--- begin Reading passage ---

Opened at 2013-09-01T01:05:06Z
Closed at 2014-09-09T18:27:12Z
#2072 closed defect (fixed)
enable Travis-CI for the main Tahoe-LAFS repo
Reported by: | daira | Owned by: | warner |
---|---|---|---|
Priority: | normal | Milestone: | soon (release n/a) |
Component: | dev-infrastructure | Version: | 1.10.0 |
Keywords: | security travis github | Cc: | |
Launchpad Bug: |
Description
Travis-CI is a virtual-machine-based continuous integration system, which does various neat things like annotating pull requests with the results of testing a build.
I've added a single-purpose travis-tahoe github user to confirm that this works with Tahoe-LAFS. Here are the successful results for that user's fork of the tahoe-lafs repo: https://travis-ci.org/travis-tahoe/tahoe-lafs
Unfortunately Travis requires a github user with admin rights over the repo it is reporting on. We need to decide whether to grant those rights for the main tahoe-lafs/tahoe-lafs repo.
(The Tahoe-LAFS commit to add the configuration file for Travis build testing is on master already. By itself it has no security consequences.)
Change History (23)

--- end Reading passage ---
--- begin Supplied records ---

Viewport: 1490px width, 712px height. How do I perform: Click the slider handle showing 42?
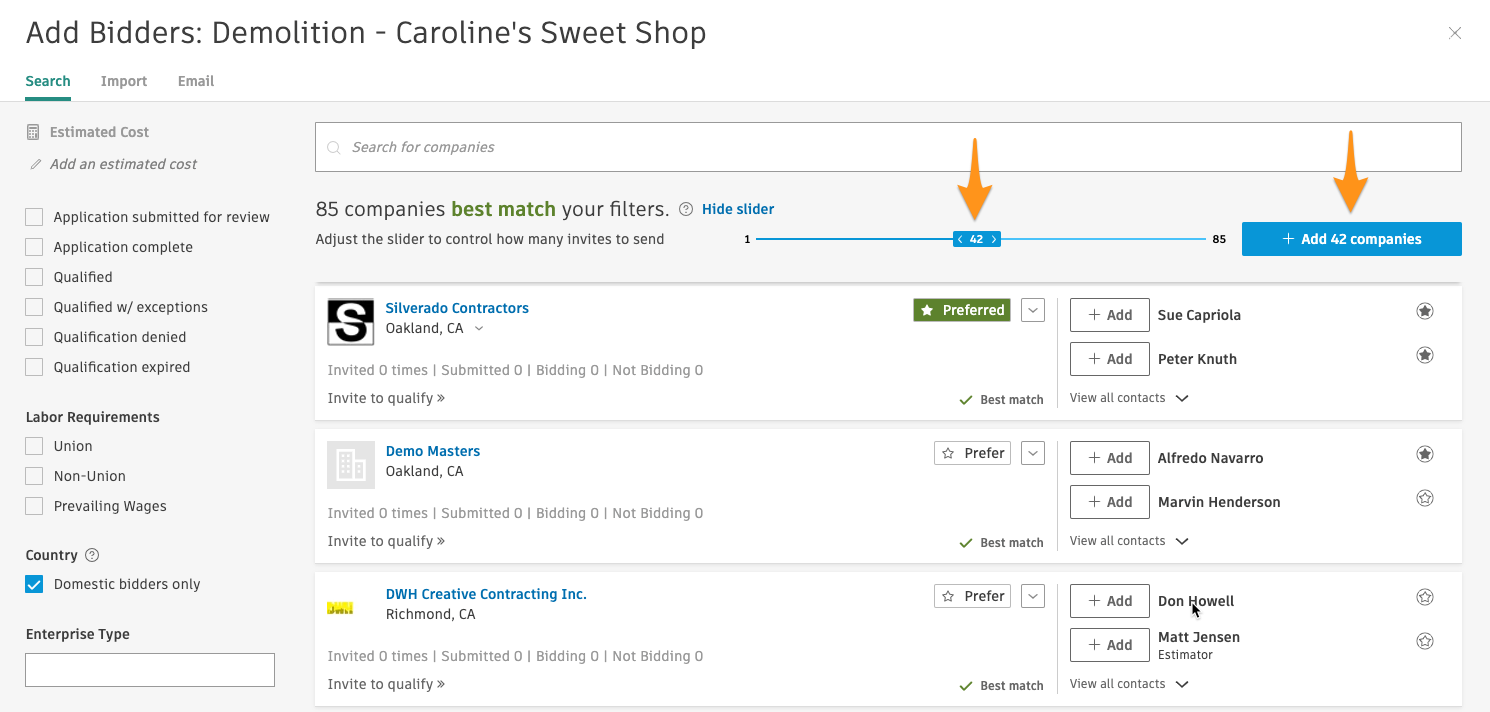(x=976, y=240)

--- end Supplied records ---
--- begin Supplied records ---

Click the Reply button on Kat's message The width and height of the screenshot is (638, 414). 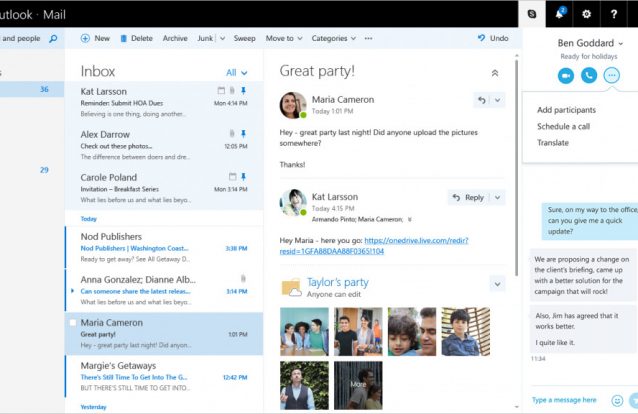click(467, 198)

--- end Supplied records ---

▸ **Directions**:
1 > Please repeat everything in the Travis-CI ticket from "I've added a" down to "no security consequences.)".
2 > Go on with the Travis-CI ticket from the point where its text stops.

▸ **Task responses**:
1 >
I've added a single-purpose travis-tahoe github user to confirm that this works with Tahoe-LAFS. Here are the successful results for that user's fork of the tahoe-lafs repo: https://travis-ci.org/travis-tahoe/tahoe-lafs
Unfortunately Travis requires a github user with admin rights over the repo it is reporting on. We need to decide whether to grant those rights for the main tahoe-lafs/tahoe-lafs repo.
(The Tahoe-LAFS commit to add the configuration file for Travis build testing is on master already. By itself it has no security consequences.)

2 >
comment:1 Changed at 2013-09-01T01:06:50Z by daira
- Keywords brians-opinion-needed added
comment:2 Changed at 2013-09-01T02:38:35Z by daira
comment:3 Changed at 2013-09-01T15:20:56Z by zooko
I posted a request to the travis-ci twitter account:
comment:4 Changed at 2013-09-01T16:03:57Z by daira
The corresponding Travis issue is https://github.com/travis-ci/travis-ci/issues/1390.
comment:5 Changed at 2013-09-01T16:14:33Z by daira
I asked on the Travis ticket:
As a workaround, would it work to enable Travis and then afterward revoke the github user's admin permission (leaving it with read permissions, and not revoking the OAuth grant)?
roidrage answered:
You can certainly try that combination. Whether it will work in all scenarios, we can't guarantee.
I think we should try this.
comment:6 Changed at 2013-09-01T16:45:33Z by daira
- Owner set to warner
Brian, please give travis-tahoe temporary admin permission to tahoe-lafs/tahoe-lafs.
comment:7 follow-up: ↓ 8 Changed at 2013-09-01T16:47:32Z by daira
Oh hang on, I can test this myself with a different repo, to see whether it will work.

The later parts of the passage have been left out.